What's special about Neutron Imaging ?Neutron inaging operates in a radiation background, which can eventually damage the CCD. Big camera companies make instruments mainly for biological or astronomical imaging where the background noise comes from the camera itself. Features such as extreme sensitivity and cooling are expensive, but can be justified if the camera lasts forever.
On a neutron beam, these expensive features are negated by the radiation background, even at the best neutron labs. For example, the leading German neutron imaging group at FRM-2 Munich, has used cheap Chinese CMOS cameras for neutron imaging, even though they can afford expensive Andor cameras. We propose an intermediate solution based on large, low noise Sony CCD cameras, which can rival the most expensive, but which can be easily repaired or replaced, and also have low noise and high efficiency.
Why buy a camera instead of making one ?It is of course possible to make your own neutron camera, but even big laboratories find it convenient to buy such equipment. Although the principles of neutron imaging are simple, there are many details that can only be learned by experience. Frankly it's faster and cheaper to buy such basic equipment rather than re-invent it. Eventually it might be modified in-house to serve a particular need, but why not start with an off-the-shelf product that is already used by many others ?
What do we recommend for high resolution imaging ?We offer high resolution neutron and x-ray cameras, which are usually custom made by a few big laboratories, and not commercially available. Or else components are marketed by big companies, with little practical experience with neutrons or even x-rays. For a small market, big company prices are high.
NeutronOptics was established in 2007, specialising in CCD cameras for both neutrons and X-rays. It is managed by Dr Alan Hewat, with many years experience in neutron scattering, including 13 years as head of the Diffraction Group at the European high flux reactor of the Institut Laue-Langevin (ILL) in Grenoble. ILL currently operates the world-leading high resolution D50 neutron tomography beamline.
How valuable is your x-ray or neutron beam time ?What does it cost when you spend the night collecting data... and in the morning you find that your sample was not completely in the beam? Beam interlocks and safety concerns mean that remote monitoring of the beam is essential.
Is your incident beam fully aligned and uniform? Does all of the monochromator contribute equally? Have you even seen an intensity map of your beam, or of the monochromator reflectivity as you rotate it through the the Bragg position? (This is especially important with composite monochromators, which depend on the relative alignment of many crystals).

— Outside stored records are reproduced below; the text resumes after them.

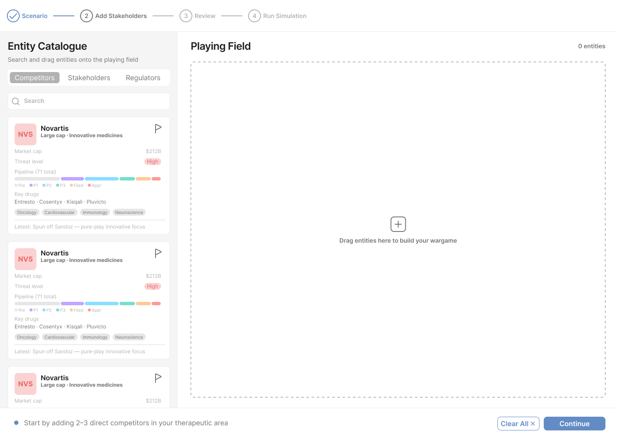Click the NVS logo on second Novartis card
The width and height of the screenshot is (617, 439).
point(25,259)
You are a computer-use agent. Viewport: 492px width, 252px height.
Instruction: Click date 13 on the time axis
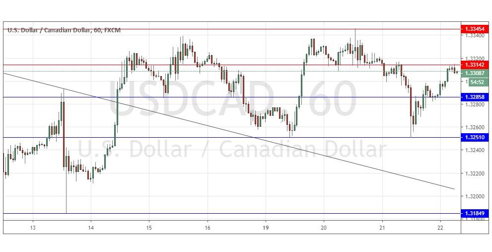tap(33, 226)
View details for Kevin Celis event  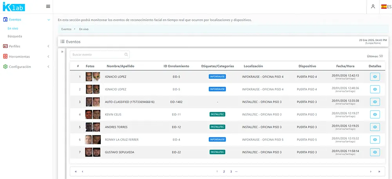click(x=375, y=115)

Simple but effective technology
Progress with CCD/CMOS cameras means that you can install a simple camera in front of your beam stop and remotely visualise your sample and beam homogeneity in real time. Or you can replace your sample by a pinhole, and visualise the reflecting surface of the monochromator, creating a video as you align it. With a suitably collimated beam, you can image large objects to high resolution with 3D neutron tomography.
Our cameras are much more sensitive than ordinary CCD cameras, where the market is driven by high resolution at the expense of sensitivity. Neutron resolution is usually limited by beam collimation, not the camera. We use the largest pixels compatible with resolution to gather more light, with individual pixels covered with micro-lenses. Large aperture lenses are used to focus the image onto the CCD, which contains no colour or other absorbing filters, and can accumulate images over seconds or even minutes if necessary, with very low noise. We use Peltier cooling and slower read-out to reduce noise (and cost). Our compact cameras are USB powered and controlled by the simplest computer.
This technology was originally developed for amateur astronomy, and NeutronOptics has built on that expertise to market world class cameras while keeping costs low. We supply neutron and x-ray cameras to well over 50 laboratories in most advanced countries, but also in developing countries with the help of an international agency.